EC.02.01.01 The hospital manages safety and security risks.


  • Rationale for EC.02.01.01
    Safety and security risks are present in most health care environments. These risks affect all individuals in the organization—individuals served, visitors, and those who work in the organization. It is important to identify these risks in advance so that the organization can prevent or effectively respond to incidents. In some organizations, safety and security are treated as a single function, although in others they are treated as separate functions.

    Safety risks may arise from the structure of the physical environment or the performance of everyday tasks, or be related to situations beyond the organization’s control, such as the weather. Safety incidents are most often accidental. On the other hand, security incidents are often intentional. Security protects individuals and property against harm or loss.

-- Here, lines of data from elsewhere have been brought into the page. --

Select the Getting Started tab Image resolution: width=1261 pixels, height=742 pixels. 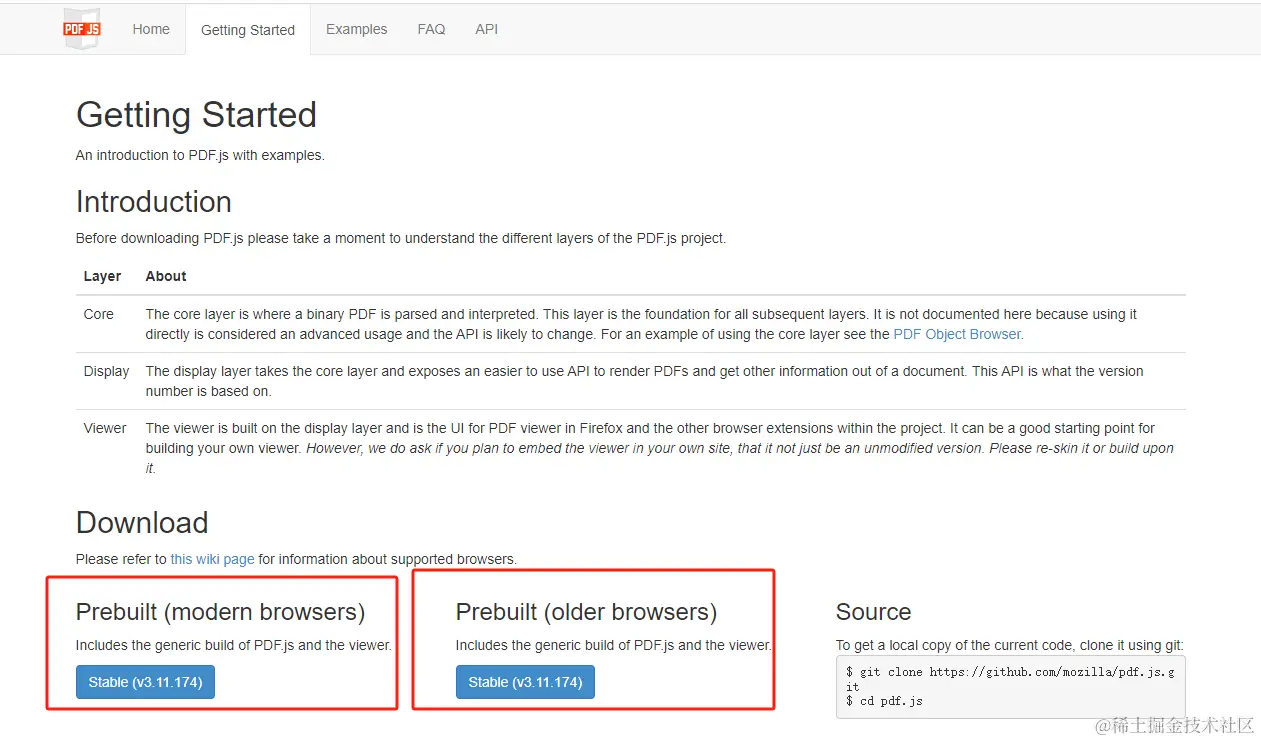coord(248,30)
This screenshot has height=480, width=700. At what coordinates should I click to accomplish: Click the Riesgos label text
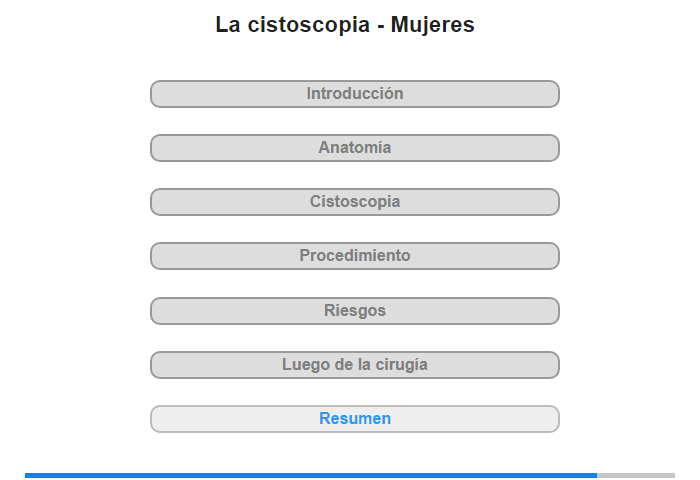point(354,310)
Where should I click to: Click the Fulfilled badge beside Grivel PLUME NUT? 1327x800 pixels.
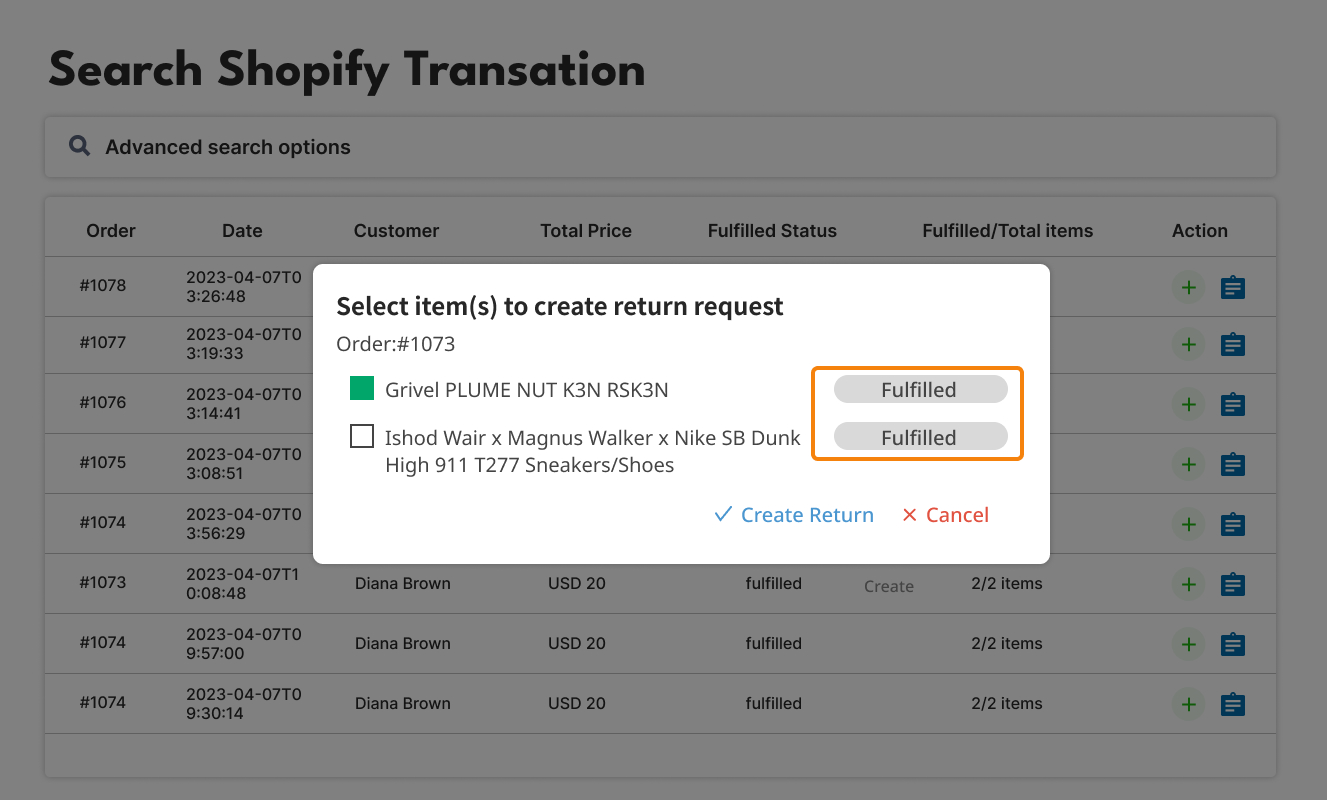919,390
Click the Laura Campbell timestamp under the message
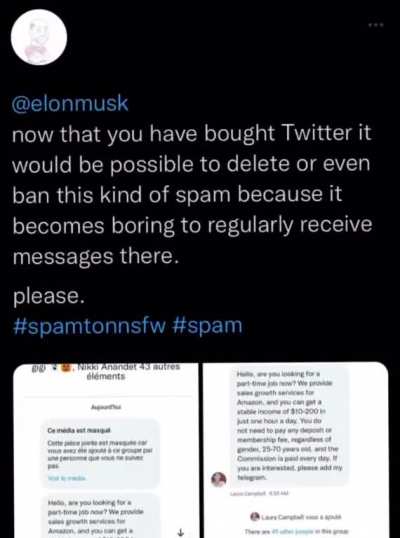Screen dimensions: 400x538 coord(259,493)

Examples of security risks include workplace violence, theft, and unrestricted access to medications. Security incidents are caused by individuals from either outside or inside the organization.

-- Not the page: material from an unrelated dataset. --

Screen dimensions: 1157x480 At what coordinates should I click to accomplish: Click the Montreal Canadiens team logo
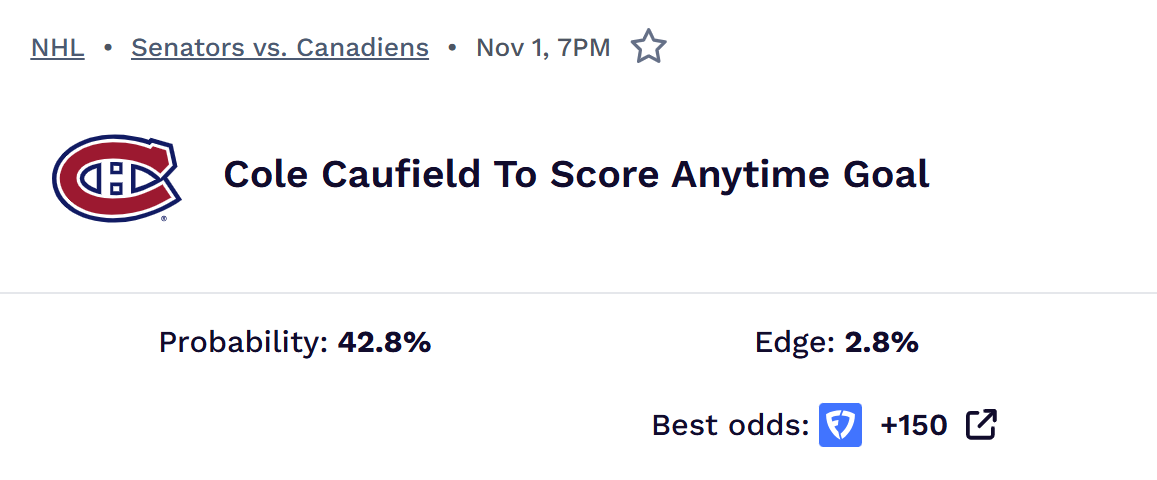pos(116,178)
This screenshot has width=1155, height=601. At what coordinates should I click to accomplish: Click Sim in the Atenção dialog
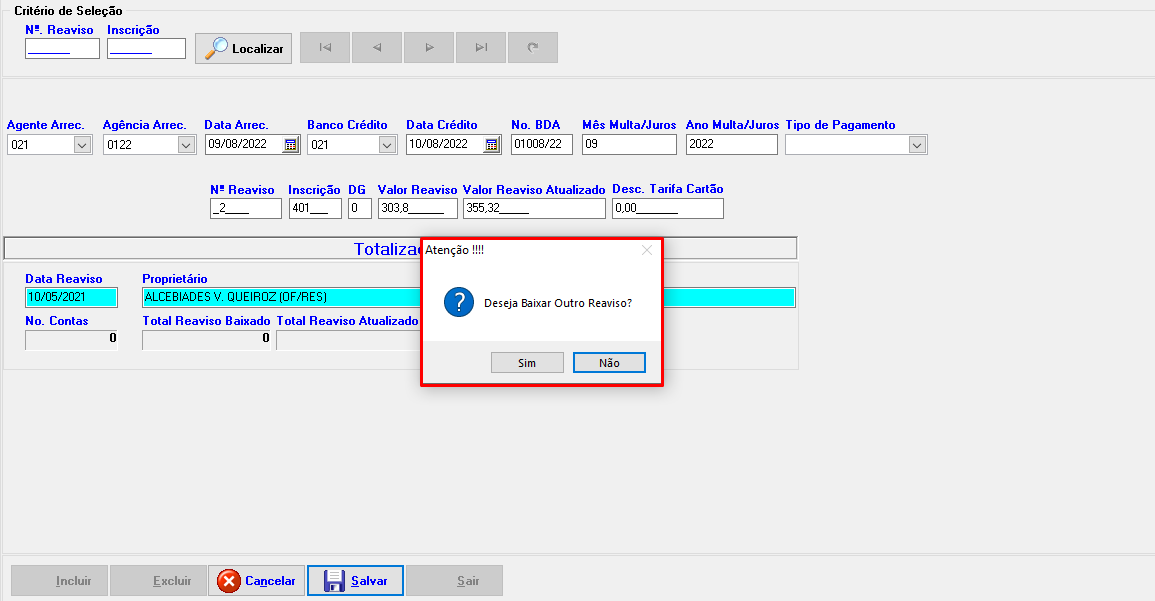(x=527, y=363)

  • EP 1 - The organization implements its process to identify safety and security risks associated with the environment of care that could affect individuals served, staff, and other people coming to the organization’s facilities. Note: Risks are identified from internal sources such as ongoing monitoring of the environment, results of root cause analyses, results of proactive risk assessments of high-risk processes, and from credible external sources such as Sentinel Event Alerts.

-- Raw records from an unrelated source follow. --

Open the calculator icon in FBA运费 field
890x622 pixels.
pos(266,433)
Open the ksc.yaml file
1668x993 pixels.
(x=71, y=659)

  • EP3 - The organization takes action to minimize identified safety and security risks associated with the physical environment.

  • EP5 - The organization maintains all grounds and equipment.

  • EP8 - The organization controls access to and from areas it identifies as security sensitive.

  • EP11 - The organization acts in accordance with product notices and recalls. (See also MM.05.01.17, EPs 1–4)

  • EP13 - For opioid treatment programs: The organization establishes procedures for handling physical or verbal threats, acts of violence, inappropriate behavior, or other escalating and potentially dangerous situations. This includes situations in which security guards or police need to be summoned.

EC.02.06.01 The hospital establishes and maintains a safe, functional environment. Note: The environment is constructed, arranged, and maintained to foster patient safety, provide facilities for diagnosis and treatment, and provide for special services appropriate to the needs of the community.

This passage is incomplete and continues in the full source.